**Problem requirements**.
Repeat each entry. Keep every line exactly as it is.

[Saved entries]
----------------

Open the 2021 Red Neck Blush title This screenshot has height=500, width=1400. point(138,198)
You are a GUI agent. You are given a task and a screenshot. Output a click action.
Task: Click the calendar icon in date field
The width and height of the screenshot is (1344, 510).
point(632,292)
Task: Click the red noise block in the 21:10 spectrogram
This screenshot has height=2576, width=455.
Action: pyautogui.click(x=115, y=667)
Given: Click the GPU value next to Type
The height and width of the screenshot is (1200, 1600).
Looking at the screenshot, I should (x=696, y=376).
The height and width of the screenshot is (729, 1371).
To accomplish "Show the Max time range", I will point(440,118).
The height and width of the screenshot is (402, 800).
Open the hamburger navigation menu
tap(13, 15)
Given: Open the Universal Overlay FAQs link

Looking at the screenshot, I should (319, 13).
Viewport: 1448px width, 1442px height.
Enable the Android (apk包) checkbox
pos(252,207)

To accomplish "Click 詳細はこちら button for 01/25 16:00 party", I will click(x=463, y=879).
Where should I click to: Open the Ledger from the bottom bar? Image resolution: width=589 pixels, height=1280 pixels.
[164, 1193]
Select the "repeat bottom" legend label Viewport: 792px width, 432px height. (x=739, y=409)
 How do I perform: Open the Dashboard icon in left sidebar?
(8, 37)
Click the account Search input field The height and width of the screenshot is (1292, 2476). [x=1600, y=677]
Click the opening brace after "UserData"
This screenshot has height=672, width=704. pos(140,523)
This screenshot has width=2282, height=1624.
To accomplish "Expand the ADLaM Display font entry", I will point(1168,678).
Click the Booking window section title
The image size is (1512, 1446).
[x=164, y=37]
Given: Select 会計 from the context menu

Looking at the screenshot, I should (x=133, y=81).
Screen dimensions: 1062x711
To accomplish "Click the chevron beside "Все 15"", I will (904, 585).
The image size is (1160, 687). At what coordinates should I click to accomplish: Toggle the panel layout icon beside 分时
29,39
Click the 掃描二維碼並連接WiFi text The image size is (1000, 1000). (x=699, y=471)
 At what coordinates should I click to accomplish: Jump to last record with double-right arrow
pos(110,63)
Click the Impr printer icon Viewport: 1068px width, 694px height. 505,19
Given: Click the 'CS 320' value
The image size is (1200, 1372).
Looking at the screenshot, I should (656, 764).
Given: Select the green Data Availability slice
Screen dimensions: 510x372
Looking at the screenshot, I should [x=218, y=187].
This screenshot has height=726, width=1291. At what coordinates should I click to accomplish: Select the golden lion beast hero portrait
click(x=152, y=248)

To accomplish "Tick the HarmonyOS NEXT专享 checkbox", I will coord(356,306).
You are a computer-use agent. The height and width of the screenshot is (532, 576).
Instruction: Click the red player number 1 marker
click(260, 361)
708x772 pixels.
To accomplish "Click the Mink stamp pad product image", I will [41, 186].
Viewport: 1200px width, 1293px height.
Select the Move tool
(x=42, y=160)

----------------

**Final answer**.
Open the 2021 Red Neck Blush title This screenshot has height=500, width=1400. point(138,198)
You are a GUI agent. You are given a task and a screenshot. Output a click action.
Task: Click the calendar icon in date field
The width and height of the screenshot is (1344, 510).
point(632,292)
Task: Click the red noise block in the 21:10 spectrogram
This screenshot has height=2576, width=455.
Action: pyautogui.click(x=115, y=667)
Given: Click the GPU value next to Type
The height and width of the screenshot is (1200, 1600).
Looking at the screenshot, I should (x=696, y=376).
The height and width of the screenshot is (729, 1371).
To accomplish "Show the Max time range", I will point(440,118).
The height and width of the screenshot is (402, 800).
Open the hamburger navigation menu
tap(13, 15)
Given: Open the Universal Overlay FAQs link

Looking at the screenshot, I should (319, 13).
Viewport: 1448px width, 1442px height.
Enable the Android (apk包) checkbox
pos(252,207)

To accomplish "Click 詳細はこちら button for 01/25 16:00 party", I will click(x=463, y=879).
Where should I click to: Open the Ledger from the bottom bar? Image resolution: width=589 pixels, height=1280 pixels.
[164, 1193]
Select the "repeat bottom" legend label Viewport: 792px width, 432px height. (x=739, y=409)
 How do I perform: Open the Dashboard icon in left sidebar?
(8, 37)
Click the account Search input field The height and width of the screenshot is (1292, 2476). [x=1600, y=677]
Click the opening brace after "UserData"
This screenshot has height=672, width=704. pos(140,523)
This screenshot has width=2282, height=1624.
To accomplish "Expand the ADLaM Display font entry", I will point(1168,678).
Click the Booking window section title
The image size is (1512, 1446).
[x=164, y=37]
Given: Select 会計 from the context menu

Looking at the screenshot, I should (x=133, y=81).
Screen dimensions: 1062x711
To accomplish "Click the chevron beside "Все 15"", I will (904, 585).
The image size is (1160, 687). At what coordinates should I click to accomplish: Toggle the panel layout icon beside 分时
29,39
Click the 掃描二維碼並連接WiFi text The image size is (1000, 1000). (x=699, y=471)
 At what coordinates should I click to accomplish: Jump to last record with double-right arrow
pos(110,63)
Click the Impr printer icon Viewport: 1068px width, 694px height. 505,19
Given: Click the 'CS 320' value
The image size is (1200, 1372).
Looking at the screenshot, I should (656, 764).
Given: Select the green Data Availability slice
Screen dimensions: 510x372
Looking at the screenshot, I should [x=218, y=187].
This screenshot has height=726, width=1291. At what coordinates should I click to accomplish: Select the golden lion beast hero portrait
click(x=152, y=248)

To accomplish "Tick the HarmonyOS NEXT专享 checkbox", I will coord(356,306).
You are a computer-use agent. The height and width of the screenshot is (532, 576).
Instruction: Click the red player number 1 marker
click(260, 361)
708x772 pixels.
To accomplish "Click the Mink stamp pad product image", I will [41, 186].
Viewport: 1200px width, 1293px height.
Select the Move tool
(x=42, y=160)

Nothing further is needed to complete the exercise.